Saved data entries:
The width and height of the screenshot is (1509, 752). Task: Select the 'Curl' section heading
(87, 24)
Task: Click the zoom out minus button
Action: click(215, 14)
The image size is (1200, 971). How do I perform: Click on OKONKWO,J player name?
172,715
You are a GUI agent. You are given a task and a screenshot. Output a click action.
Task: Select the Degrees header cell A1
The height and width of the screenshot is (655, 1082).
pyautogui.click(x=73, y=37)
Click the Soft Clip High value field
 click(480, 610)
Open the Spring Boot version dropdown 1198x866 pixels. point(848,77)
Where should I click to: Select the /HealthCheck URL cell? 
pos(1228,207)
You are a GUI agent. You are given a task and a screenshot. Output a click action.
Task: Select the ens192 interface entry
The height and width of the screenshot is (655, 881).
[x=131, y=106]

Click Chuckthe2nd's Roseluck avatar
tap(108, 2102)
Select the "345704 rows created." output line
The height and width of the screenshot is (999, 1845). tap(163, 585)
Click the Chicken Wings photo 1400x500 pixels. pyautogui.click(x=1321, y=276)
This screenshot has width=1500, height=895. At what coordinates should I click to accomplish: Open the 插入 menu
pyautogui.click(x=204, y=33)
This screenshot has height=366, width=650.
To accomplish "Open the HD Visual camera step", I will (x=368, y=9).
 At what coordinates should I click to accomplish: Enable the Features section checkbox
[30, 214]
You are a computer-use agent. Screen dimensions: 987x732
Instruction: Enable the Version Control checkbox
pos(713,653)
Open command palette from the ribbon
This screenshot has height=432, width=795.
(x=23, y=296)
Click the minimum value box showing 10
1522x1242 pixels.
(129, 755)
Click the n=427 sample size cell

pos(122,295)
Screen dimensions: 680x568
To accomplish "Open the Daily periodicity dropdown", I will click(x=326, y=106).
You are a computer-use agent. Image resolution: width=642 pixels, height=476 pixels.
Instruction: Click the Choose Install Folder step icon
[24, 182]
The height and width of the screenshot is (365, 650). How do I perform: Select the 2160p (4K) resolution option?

TASK TO COMPLETE: Your answer must be the line that contains "Screen dimensions: 680x568" and every line after it to the end of the records, reproduced exactly.

SOLVED PROBLEM:
Screen dimensions: 680x568
To accomplish "Open the Daily periodicity dropdown", I will click(x=326, y=106).
You are a computer-use agent. Image resolution: width=642 pixels, height=476 pixels.
Instruction: Click the Choose Install Folder step icon
[24, 182]
The height and width of the screenshot is (365, 650). How do I perform: Select the 2160p (4K) resolution option?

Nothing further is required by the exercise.